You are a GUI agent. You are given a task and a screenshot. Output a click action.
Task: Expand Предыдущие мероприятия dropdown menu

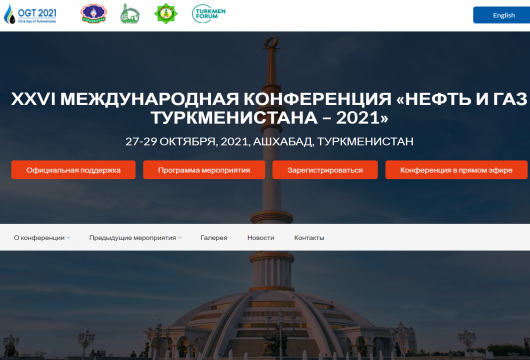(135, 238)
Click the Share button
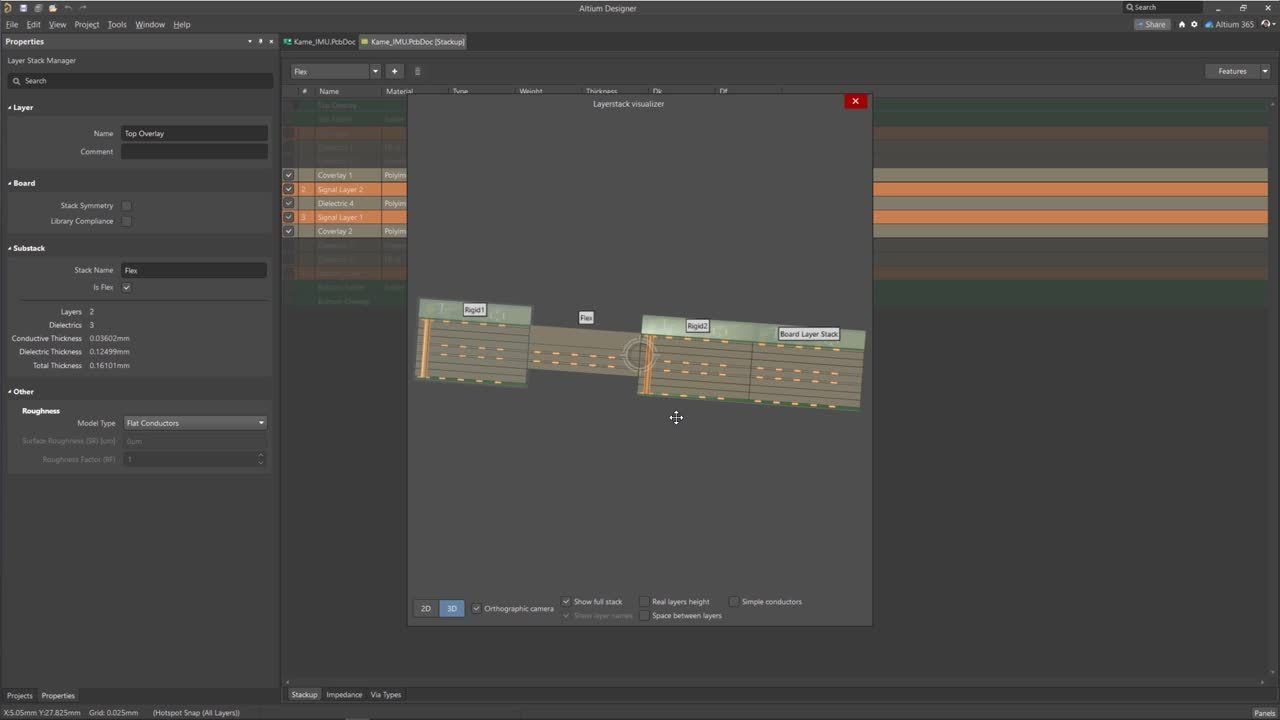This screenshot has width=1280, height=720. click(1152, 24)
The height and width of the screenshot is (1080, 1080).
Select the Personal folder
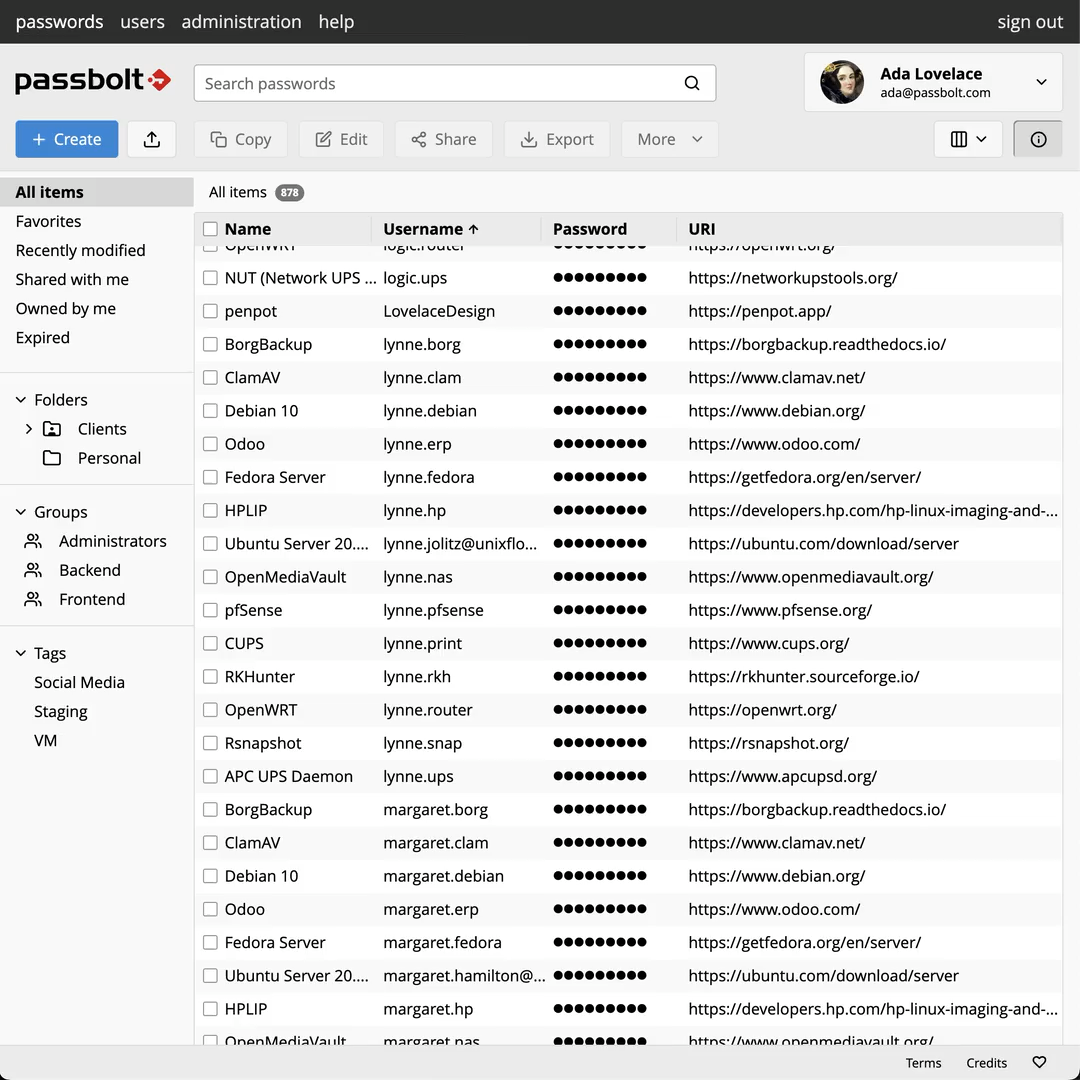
═══
Work to be completed
Change "Share" to "Print" in the data from its start up to and including the line that contains "This screenshot has", and give those lines again with nothing else altered. Leave the pictures out of the answer.

Task output
You are a GUI agent. You are given a task and a screenshot. Output a click action.
Task: Expand Предыдущие мероприятия dropdown menu

(135, 238)
Click the Print button
This screenshot has width=1280, height=720. click(1152, 24)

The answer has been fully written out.